DOCUMENTO DE ORIGEM =>
....

Em muitos casos, a ameaça de uma deficiência genética leva as famílias a interromperem a gravidez. Uma estudo retrospectivo sistemático sugere que, entre 1995 e 2011, 67% dos bebês com síndrome de Down foram abortados após o diagnóstico. Para os cristãos, tal abordagem está fora de questão. Assombrosa e maravilhosamente feitos por Deus, todos somos portadores de Sua imagem (Gn 1.26), somos conhecidos e amados por Ele antes mesmo de sairmos do útero e nos depararmos com as luzes do hospital (Sl. 139.13–16). Jamais devemos conscientemente acabar com a vida de uma criança criada por Deus e para Deus, não importa quão misericordiosa seja nossa intenção (Ex. 20.13). Portanto, para os crentes, fazer a triagem pré-natal só possibilita que haja tempo para preparar o coração para uma possível perda de gravidez ou para planejar os desafios rigorosos de cuidar de uma criança deficiente. Em pequenos hospitais rurais ou locais com poucos recursos, a detecção precoce de uma anomalia genética poderá facilitar a transferência de atendimento para um hospital melhor equipado para lidar com possíveis doenças graves em um bebê. Ela permite que as famílias reúnam seus recursos e busquem apoio com antecedência e, em espírito de oração, considerem o caminho a seguir. E a se lamentarem. E, se for o caso, pesquisar opções de cuidados paliativos para o bebê.

....

(Entradas de dados extraídos)
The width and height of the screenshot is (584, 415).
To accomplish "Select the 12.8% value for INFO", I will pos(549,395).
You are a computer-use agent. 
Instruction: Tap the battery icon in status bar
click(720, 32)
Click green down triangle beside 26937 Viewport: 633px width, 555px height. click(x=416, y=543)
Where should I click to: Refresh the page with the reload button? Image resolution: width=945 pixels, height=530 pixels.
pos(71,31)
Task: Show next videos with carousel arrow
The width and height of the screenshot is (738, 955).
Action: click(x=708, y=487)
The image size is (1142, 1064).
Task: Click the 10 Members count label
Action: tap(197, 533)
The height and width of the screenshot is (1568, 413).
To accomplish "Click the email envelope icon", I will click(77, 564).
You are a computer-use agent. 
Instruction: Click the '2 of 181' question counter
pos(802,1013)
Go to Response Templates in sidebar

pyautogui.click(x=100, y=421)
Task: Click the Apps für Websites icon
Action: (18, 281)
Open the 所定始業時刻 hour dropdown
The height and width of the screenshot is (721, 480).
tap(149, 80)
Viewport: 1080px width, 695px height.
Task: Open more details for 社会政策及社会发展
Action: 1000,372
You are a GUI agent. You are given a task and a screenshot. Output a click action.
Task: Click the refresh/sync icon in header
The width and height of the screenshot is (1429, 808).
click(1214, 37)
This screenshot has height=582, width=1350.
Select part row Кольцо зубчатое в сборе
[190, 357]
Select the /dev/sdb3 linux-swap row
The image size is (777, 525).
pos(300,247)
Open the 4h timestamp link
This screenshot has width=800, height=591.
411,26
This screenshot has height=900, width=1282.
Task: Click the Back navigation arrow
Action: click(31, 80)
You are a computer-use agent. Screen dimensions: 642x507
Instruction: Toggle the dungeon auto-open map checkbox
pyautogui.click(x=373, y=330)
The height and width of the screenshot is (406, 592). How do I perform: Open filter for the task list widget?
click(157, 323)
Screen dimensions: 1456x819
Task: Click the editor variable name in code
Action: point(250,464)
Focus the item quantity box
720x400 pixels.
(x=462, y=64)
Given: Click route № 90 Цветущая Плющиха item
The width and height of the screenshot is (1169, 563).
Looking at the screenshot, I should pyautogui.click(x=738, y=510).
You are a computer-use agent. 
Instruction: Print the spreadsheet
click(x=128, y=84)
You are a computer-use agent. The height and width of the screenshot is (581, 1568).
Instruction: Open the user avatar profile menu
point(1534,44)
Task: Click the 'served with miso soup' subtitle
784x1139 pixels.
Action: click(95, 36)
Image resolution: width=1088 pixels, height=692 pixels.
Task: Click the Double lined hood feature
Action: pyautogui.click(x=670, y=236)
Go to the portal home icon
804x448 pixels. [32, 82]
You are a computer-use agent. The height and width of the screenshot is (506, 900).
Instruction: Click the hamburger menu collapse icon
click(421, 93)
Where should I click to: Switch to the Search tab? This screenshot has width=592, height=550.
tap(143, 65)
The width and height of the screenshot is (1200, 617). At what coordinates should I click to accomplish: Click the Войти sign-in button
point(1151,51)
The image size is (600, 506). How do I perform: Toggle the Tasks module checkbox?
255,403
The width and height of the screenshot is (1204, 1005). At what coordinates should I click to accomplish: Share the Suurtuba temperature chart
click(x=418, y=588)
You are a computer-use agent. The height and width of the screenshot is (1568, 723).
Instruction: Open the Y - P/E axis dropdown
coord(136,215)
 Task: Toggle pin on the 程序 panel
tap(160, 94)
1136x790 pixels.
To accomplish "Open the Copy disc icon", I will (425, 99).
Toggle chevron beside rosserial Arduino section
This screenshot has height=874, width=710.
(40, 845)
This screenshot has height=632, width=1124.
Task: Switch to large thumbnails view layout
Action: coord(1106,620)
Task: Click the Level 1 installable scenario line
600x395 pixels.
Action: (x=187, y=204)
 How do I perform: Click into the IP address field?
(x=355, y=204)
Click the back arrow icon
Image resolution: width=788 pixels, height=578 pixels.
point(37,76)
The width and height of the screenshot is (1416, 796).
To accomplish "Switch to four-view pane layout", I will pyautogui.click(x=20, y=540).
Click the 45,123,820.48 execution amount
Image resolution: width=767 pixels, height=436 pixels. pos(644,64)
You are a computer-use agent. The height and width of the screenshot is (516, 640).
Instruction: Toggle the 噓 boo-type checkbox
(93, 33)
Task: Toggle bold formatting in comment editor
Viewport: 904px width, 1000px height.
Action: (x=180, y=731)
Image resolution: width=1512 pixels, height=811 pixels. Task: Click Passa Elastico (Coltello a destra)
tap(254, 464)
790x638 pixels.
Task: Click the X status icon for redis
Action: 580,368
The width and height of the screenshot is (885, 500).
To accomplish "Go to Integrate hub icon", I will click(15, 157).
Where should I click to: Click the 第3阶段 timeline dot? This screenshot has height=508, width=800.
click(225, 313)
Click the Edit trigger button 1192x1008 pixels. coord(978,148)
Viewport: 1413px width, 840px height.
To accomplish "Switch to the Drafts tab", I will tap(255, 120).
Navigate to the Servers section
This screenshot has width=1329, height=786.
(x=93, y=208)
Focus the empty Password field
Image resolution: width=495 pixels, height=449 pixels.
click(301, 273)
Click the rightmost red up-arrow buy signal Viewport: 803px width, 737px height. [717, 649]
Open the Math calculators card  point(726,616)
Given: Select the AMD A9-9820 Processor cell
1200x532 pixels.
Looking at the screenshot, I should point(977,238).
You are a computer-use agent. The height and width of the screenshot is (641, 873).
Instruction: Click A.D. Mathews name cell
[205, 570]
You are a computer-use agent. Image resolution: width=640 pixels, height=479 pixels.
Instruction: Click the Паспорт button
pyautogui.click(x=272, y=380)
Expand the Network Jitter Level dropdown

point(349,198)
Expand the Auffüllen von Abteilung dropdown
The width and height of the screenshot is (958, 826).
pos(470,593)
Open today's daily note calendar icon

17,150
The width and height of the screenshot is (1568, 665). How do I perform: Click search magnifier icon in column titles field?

....

TAREFAS A REALIZAR =>
(a) Liste todas as referências bíblicas citadas no texto sobre triagem pré-natal.
(b) Responda a estas perguntas sobre o texto sobre triagem pré-natal:
(i) Que tipo de estudo é mencionado?
(ii) Segundo esse estudo, que porcentagem dos bebês com síndrome de Down foi abortada após o diagnóstico entre 1995 e 2011?
(iii) Em pequenos hospitais rurais ou locais com poucos recursos, o que a detecção precoce de uma anomalia genética poderá facilitar?
(c) Com base no texto sobre triagem pré-natal, explique por que, para os cristãos, interromper a gravidez está fora de questão.

RESPOSTAS POR ITEM =>
(a)
Gn 1.26
Sl. 139.13–16
Ex. 20.13

(b)
(i) Um estudo retrospectivo sistemático.
(ii) 67%.
(iii) A transferência de atendimento para um hospital melhor equipado para lidar com possíveis doenças graves em um bebê.

(c) Todos foram feitos por Deus e são portadores de Sua imagem, conhecidos e amados por Ele antes mesmo de sair do útero. Por isso, jamais se deve conscientemente acabar com a vida de uma criança criada por Deus e para Deus, não importa quão misericordiosa seja a intenção.